Leaving nothing out, print each line of the material exactly.

___

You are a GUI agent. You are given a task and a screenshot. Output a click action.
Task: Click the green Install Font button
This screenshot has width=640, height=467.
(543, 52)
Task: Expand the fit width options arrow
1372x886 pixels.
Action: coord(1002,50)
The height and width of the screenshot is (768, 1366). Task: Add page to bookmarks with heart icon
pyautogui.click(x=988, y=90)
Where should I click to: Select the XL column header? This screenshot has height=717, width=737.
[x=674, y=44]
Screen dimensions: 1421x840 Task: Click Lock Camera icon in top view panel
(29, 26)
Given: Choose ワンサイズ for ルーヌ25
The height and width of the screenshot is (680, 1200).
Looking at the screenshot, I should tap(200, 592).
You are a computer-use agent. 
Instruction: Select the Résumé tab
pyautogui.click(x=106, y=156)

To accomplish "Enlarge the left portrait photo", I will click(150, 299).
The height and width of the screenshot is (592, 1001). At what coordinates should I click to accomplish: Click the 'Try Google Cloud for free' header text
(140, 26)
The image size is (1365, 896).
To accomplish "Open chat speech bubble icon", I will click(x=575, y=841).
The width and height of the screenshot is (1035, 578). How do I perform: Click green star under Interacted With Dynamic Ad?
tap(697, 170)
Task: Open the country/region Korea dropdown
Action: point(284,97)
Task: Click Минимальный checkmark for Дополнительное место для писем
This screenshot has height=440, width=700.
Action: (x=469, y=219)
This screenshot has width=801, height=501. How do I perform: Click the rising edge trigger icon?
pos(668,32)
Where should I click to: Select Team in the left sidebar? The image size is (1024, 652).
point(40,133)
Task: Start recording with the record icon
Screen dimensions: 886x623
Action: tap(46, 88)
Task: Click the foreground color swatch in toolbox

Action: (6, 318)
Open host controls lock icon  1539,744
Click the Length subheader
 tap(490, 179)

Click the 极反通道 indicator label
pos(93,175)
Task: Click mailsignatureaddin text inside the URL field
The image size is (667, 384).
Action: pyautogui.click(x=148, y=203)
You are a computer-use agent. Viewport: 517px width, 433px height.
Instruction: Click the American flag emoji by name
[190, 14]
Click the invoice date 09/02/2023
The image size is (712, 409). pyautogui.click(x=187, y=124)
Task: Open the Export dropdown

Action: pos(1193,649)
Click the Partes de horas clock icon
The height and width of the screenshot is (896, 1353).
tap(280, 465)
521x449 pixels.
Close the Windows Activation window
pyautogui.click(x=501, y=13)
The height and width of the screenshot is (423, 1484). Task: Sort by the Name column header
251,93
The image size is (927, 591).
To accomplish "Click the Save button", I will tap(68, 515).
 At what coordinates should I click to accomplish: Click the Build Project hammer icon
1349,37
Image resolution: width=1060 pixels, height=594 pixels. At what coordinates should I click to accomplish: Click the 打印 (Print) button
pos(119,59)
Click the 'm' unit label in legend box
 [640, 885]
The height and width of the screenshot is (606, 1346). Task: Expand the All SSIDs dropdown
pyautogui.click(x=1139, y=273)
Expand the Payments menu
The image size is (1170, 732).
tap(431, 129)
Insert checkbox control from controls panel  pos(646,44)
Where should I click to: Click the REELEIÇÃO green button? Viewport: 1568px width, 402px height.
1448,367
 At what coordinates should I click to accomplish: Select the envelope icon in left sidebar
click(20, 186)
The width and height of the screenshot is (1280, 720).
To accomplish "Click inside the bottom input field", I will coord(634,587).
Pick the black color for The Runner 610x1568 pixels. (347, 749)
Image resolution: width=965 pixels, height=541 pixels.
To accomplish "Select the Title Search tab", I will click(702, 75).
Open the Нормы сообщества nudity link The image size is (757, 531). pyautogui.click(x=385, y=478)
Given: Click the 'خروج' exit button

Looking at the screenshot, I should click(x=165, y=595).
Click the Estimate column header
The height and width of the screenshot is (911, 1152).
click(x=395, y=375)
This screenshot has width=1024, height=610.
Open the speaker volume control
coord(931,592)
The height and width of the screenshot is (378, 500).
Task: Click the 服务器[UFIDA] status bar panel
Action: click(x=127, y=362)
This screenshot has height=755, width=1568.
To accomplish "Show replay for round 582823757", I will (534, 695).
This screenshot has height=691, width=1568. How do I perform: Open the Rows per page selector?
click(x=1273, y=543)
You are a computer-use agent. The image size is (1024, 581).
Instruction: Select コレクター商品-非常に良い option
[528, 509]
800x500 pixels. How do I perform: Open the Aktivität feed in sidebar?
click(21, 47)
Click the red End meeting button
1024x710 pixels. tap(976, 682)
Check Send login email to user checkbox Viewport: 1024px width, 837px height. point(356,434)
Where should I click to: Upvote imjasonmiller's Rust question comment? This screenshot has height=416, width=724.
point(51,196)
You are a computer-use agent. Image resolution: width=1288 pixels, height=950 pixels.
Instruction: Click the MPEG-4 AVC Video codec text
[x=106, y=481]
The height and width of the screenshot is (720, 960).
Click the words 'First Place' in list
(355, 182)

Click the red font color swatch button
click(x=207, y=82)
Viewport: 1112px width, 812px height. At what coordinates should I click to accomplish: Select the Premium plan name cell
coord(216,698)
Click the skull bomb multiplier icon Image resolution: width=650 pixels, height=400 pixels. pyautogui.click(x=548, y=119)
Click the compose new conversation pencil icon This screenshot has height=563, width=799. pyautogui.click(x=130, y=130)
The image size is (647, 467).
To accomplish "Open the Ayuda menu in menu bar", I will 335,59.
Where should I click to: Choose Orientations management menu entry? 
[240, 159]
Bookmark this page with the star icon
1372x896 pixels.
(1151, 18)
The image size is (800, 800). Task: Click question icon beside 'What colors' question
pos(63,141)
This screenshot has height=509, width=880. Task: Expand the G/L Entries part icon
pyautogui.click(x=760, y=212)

___

[ANSWER BOX]
You are a GUI agent. You are given a task and a screenshot. Output a click action.
Task: Click the green Install Font button
This screenshot has width=640, height=467.
(543, 52)
Task: Expand the fit width options arrow
1372x886 pixels.
Action: coord(1002,50)
The height and width of the screenshot is (768, 1366). Task: Add page to bookmarks with heart icon
pyautogui.click(x=988, y=90)
Where should I click to: Select the XL column header? This screenshot has height=717, width=737.
[x=674, y=44]
Screen dimensions: 1421x840 Task: Click Lock Camera icon in top view panel
(29, 26)
Given: Choose ワンサイズ for ルーヌ25
The height and width of the screenshot is (680, 1200).
Looking at the screenshot, I should tap(200, 592).
You are a computer-use agent. 
Instruction: Select the Résumé tab
pyautogui.click(x=106, y=156)

To accomplish "Enlarge the left portrait photo", I will click(150, 299).
The height and width of the screenshot is (592, 1001). At what coordinates should I click to accomplish: Click the 'Try Google Cloud for free' header text
(140, 26)
The image size is (1365, 896).
To accomplish "Open chat speech bubble icon", I will click(x=575, y=841).
The width and height of the screenshot is (1035, 578). How do I perform: Click green star under Interacted With Dynamic Ad?
tap(697, 170)
Task: Open the country/region Korea dropdown
Action: point(284,97)
Task: Click Минимальный checkmark for Дополнительное место для писем
This screenshot has height=440, width=700.
Action: (x=469, y=219)
This screenshot has width=801, height=501. How do I perform: Click the rising edge trigger icon?
pos(668,32)
Where should I click to: Select Team in the left sidebar? The image size is (1024, 652).
point(40,133)
Task: Start recording with the record icon
Screen dimensions: 886x623
Action: tap(46, 88)
Task: Click the foreground color swatch in toolbox

Action: (6, 318)
Open host controls lock icon  1539,744
Click the Length subheader
 tap(490, 179)

Click the 极反通道 indicator label
pos(93,175)
Task: Click mailsignatureaddin text inside the URL field
The image size is (667, 384).
Action: pyautogui.click(x=148, y=203)
You are a computer-use agent. Viewport: 517px width, 433px height.
Instruction: Click the American flag emoji by name
[190, 14]
Click the invoice date 09/02/2023
The image size is (712, 409). pyautogui.click(x=187, y=124)
Task: Open the Export dropdown

Action: pos(1193,649)
Click the Partes de horas clock icon
The height and width of the screenshot is (896, 1353).
tap(280, 465)
521x449 pixels.
Close the Windows Activation window
pyautogui.click(x=501, y=13)
The height and width of the screenshot is (423, 1484). Task: Sort by the Name column header
251,93
The image size is (927, 591).
To accomplish "Click the Save button", I will tap(68, 515).
 At what coordinates should I click to accomplish: Click the Build Project hammer icon
1349,37
Image resolution: width=1060 pixels, height=594 pixels. At what coordinates should I click to accomplish: Click the 打印 (Print) button
pos(119,59)
Click the 'm' unit label in legend box
 [640, 885]
The height and width of the screenshot is (606, 1346). Task: Expand the All SSIDs dropdown
pyautogui.click(x=1139, y=273)
Expand the Payments menu
The image size is (1170, 732).
tap(431, 129)
Insert checkbox control from controls panel  pos(646,44)
Where should I click to: Click the REELEIÇÃO green button? Viewport: 1568px width, 402px height.
1448,367
 At what coordinates should I click to accomplish: Select the envelope icon in left sidebar
click(20, 186)
The width and height of the screenshot is (1280, 720).
To accomplish "Click inside the bottom input field", I will coord(634,587).
Pick the black color for The Runner 610x1568 pixels. (347, 749)
Image resolution: width=965 pixels, height=541 pixels.
To accomplish "Select the Title Search tab", I will click(702, 75).
Open the Нормы сообщества nudity link The image size is (757, 531). pyautogui.click(x=385, y=478)
Given: Click the 'خروج' exit button

Looking at the screenshot, I should click(x=165, y=595).
Click the Estimate column header
The height and width of the screenshot is (911, 1152).
click(x=395, y=375)
This screenshot has width=1024, height=610.
Open the speaker volume control
coord(931,592)
The height and width of the screenshot is (378, 500).
Task: Click the 服务器[UFIDA] status bar panel
Action: click(x=127, y=362)
This screenshot has height=755, width=1568.
To accomplish "Show replay for round 582823757", I will (534, 695).
This screenshot has height=691, width=1568. How do I perform: Open the Rows per page selector?
click(x=1273, y=543)
You are a computer-use agent. The image size is (1024, 581).
Instruction: Select コレクター商品-非常に良い option
[528, 509]
800x500 pixels. How do I perform: Open the Aktivität feed in sidebar?
click(21, 47)
Click the red End meeting button
1024x710 pixels. tap(976, 682)
Check Send login email to user checkbox Viewport: 1024px width, 837px height. point(356,434)
Where should I click to: Upvote imjasonmiller's Rust question comment? This screenshot has height=416, width=724.
point(51,196)
You are a computer-use agent. Image resolution: width=1288 pixels, height=950 pixels.
Instruction: Click the MPEG-4 AVC Video codec text
[x=106, y=481]
The height and width of the screenshot is (720, 960).
Click the words 'First Place' in list
(355, 182)

Click the red font color swatch button
click(x=207, y=82)
Viewport: 1112px width, 812px height. At what coordinates should I click to accomplish: Select the Premium plan name cell
coord(216,698)
Click the skull bomb multiplier icon Image resolution: width=650 pixels, height=400 pixels. pyautogui.click(x=548, y=119)
Click the compose new conversation pencil icon This screenshot has height=563, width=799. pyautogui.click(x=130, y=130)
The image size is (647, 467).
To accomplish "Open the Ayuda menu in menu bar", I will 335,59.
Where should I click to: Choose Orientations management menu entry? 
[240, 159]
Bookmark this page with the star icon
1372x896 pixels.
(1151, 18)
The image size is (800, 800). Task: Click question icon beside 'What colors' question
pos(63,141)
This screenshot has height=509, width=880. Task: Expand the G/L Entries part icon
pyautogui.click(x=760, y=212)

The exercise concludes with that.